Non-Fermi Liquid Behaviour in a Correlated Flat-band Pyrochlore Lattice

Result of the Month

Figure shows a quantum destructive interference-induced topological flat band renormalized to the Fermi level by electron correlation effect. Image credit to Jianwei Huang, first author of the publication.

Author: Jianwei Huang, Lei Chen, Yuefei Huang, Chandan Setty, Bin Gao, Yue Shi, Zhaoyu Liu, Yichen Zhang, Turgut Yilmaz, Elio Vescovo, Makoto Hashimoto, Donghui Lu, Boris I. Yakobson, Pengcheng Dai, Jiun-Haw Chu, Qimiao Si, Ming Yi Institute: ''Department of Physics and Astronomy, Rice University, Houston, Texas, USA '' Date: 3/2024 Instruments: DA30-L

TElectronic correlation effects are manifested in quantum materials when either the on-site Coulomb repulsion is large or the electron kinetic energy is small. The former is the dominant effect in cuprate superconductors and heavy-fermion systems whereas it is the latter in twisted bilayer graphene and geometrically frustrated metals. However, the simultaneous cooperation of both effects in the same quantum material remains rare. The design aim is to produce correlated topological flat bands pinned at the Fermi level. Here, they observe a flat band at the Fermi level in a 3d pyrochlore metal CuV2S4. Their angle-resolved photoemission spectroscopy data reveal that destructive quantum interference associated with the V pyrochlore sublattice and further renormalization to the Fermi level by electron interactions induce this flat band. Consequently, they discover transport signatures that evidence a deviation from Fermi liquid behaviour as well as an enhanced Sommerfeld coefficient. Their work illustrates the combined cooperation of local Coulomb interactions and geometric frustration in a pyrochlore lattice system to induce correlated topology by constructing and pinning correlated flat bands near the Fermi level.

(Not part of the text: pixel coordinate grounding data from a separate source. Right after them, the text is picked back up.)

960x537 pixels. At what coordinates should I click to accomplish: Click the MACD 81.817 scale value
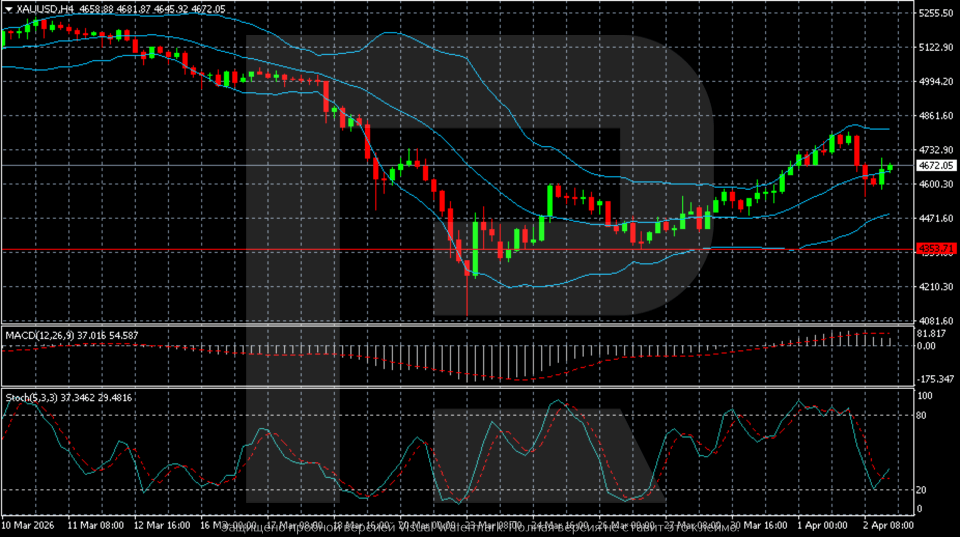[x=933, y=333]
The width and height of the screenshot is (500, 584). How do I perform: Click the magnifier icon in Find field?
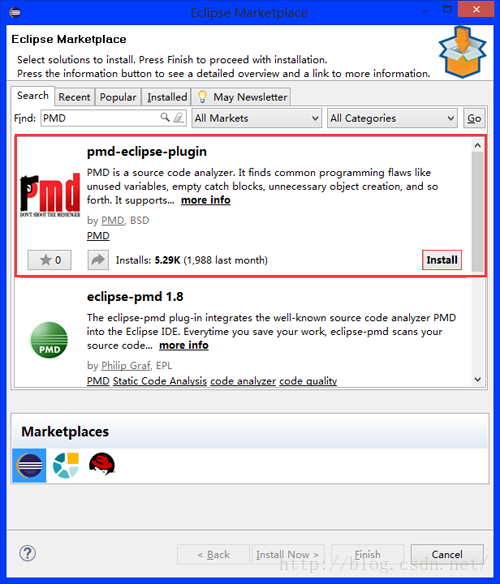click(x=165, y=118)
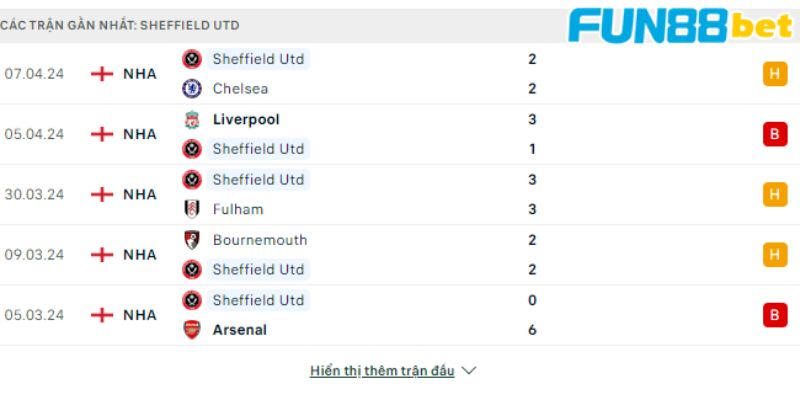Click the red B badge for Arsenal match
Screen dimensions: 800x400
click(x=775, y=315)
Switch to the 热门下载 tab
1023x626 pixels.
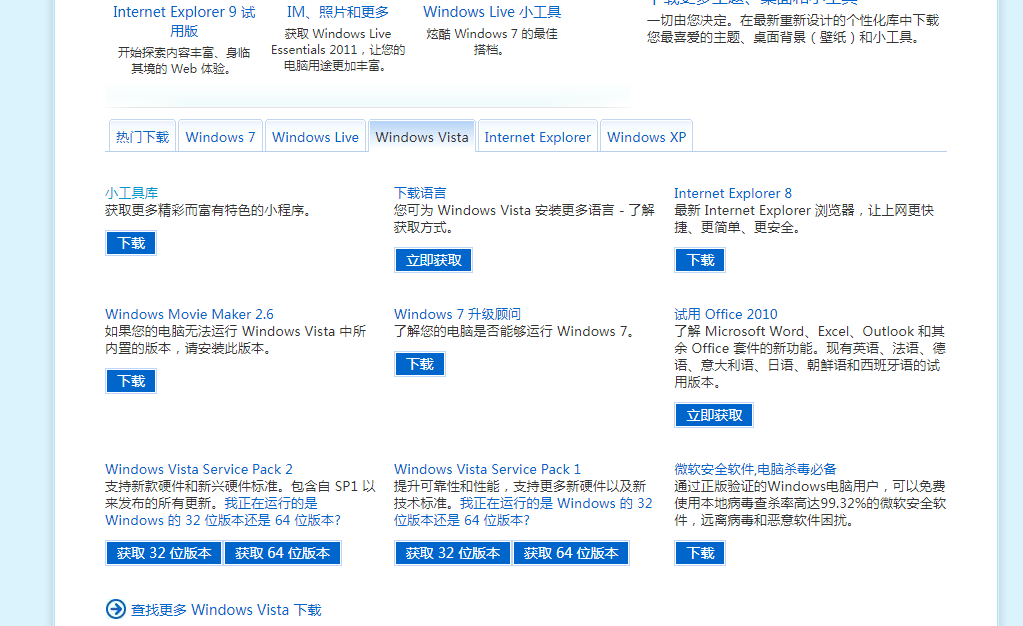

The emergence of topological flat bands through quantum destructive interference in geometrically-frustrated lattices is a prominent topic in condensed matter physics. However, experimental evidence of such phenomena in three dimensions remains elusive. Here, we employ angle-resolved photoemission spectroscopy to investigate a three-dimensional (3D) pyrochlore lattice metal, CuV2S4. Our observations reveal a 3D topological flat band induced by quantum destructive interference within the V pyrochlore sublattice. Furthermore, this flat band undergoes renormalization to the Fermi level due to electron correlation effect, consequently leading to non-Fermi liquid behavior in the pyrochlore metal.